(Text)

A leader in global health epidemiology, Kaida uses her exemplary community based research and masterful knowledge translation strategies to confront health inequities and transform health research practice and services for women affected by HIV in Canada and HIV endemic countries. She is a Canada Research Chair Tier II in Global Perspectives in HIV and Sexual and Reproductive Health.
Recently, Kaida has worked on the Canadian HIV women’s sexual and reproductive health cohort study (CHIWOS), the first national study embracing a community based research model focused on women living with HIV that is by, with, and for women living with HIV. The CHIWOS study not only helped develop more research on HIV in women and priorities in sexual and reproductive health, but it helped transform the research environment in Canada towards a Peer Research Associate model across the four pillars of health research. Further to this work, she worked on the CARMA-CHIWOS collaboration (BCC3) study, which extended her CHIWOS research model into research questions that focus on healthy aging for women living with HIV, integrating biomedical, clinical, and social epidemiology approaches.
A point of fascination is how her research is shaped by socio-structural environments and political decision making. Her research findings reveal that HIV itself and the clinical features of the virus play a smaller starring role in influencing sexual and reproductive health compared with other social determinants of health.

(End Text)
(Dataset content)

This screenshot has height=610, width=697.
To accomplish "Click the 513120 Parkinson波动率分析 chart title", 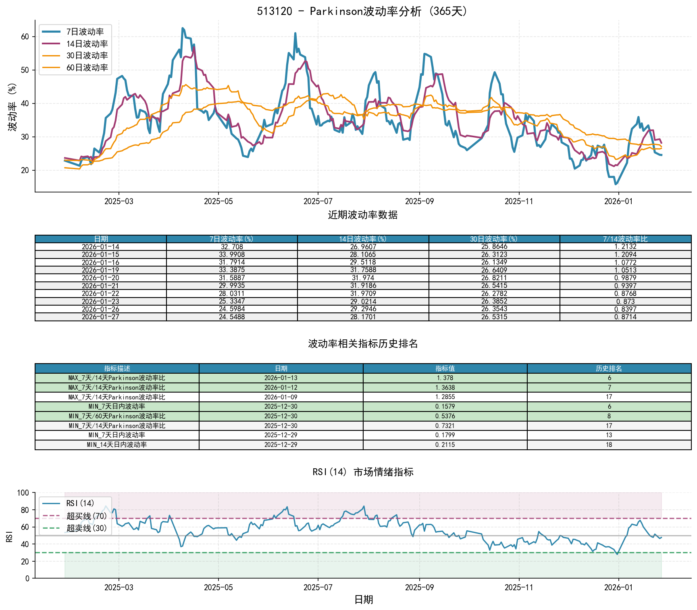I will [x=363, y=11].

(End Dataset content)

Task item A:
Copy the passage on Kaida's research word for word, from "Recently, Kaida has" up to and including "social epidemiology approaches.".
Task item B:
Translate this sentence from the passage on Kaida's research into Spanish: "A point of fascination is how her research is shaped by socio-structural environments and political decision making."
You can leave the lines aside; they play no part here.

Task result A:
Recently, Kaida has worked on the Canadian HIV women’s sexual and reproductive health cohort study (CHIWOS), the first national study embracing a community based research model focused on women living with HIV that is by, with, and for women living with HIV. The CHIWOS study not only helped develop more research on HIV in women and priorities in sexual and reproductive health, but it helped transform the research environment in Canada towards a Peer Research Associate model across the four pillars of health research. Further to this work, she worked on the CARMA-CHIWOS collaboration (BCC3) study, which extended her CHIWOS research model into research questions that focus on healthy aging for women living with HIV, integrating biomedical, clinical, and social epidemiology approaches.

Task result B:
Un aspecto fascinante es cómo su investigación está moldeada por los entornos socioestructurales y la toma de decisiones políticas.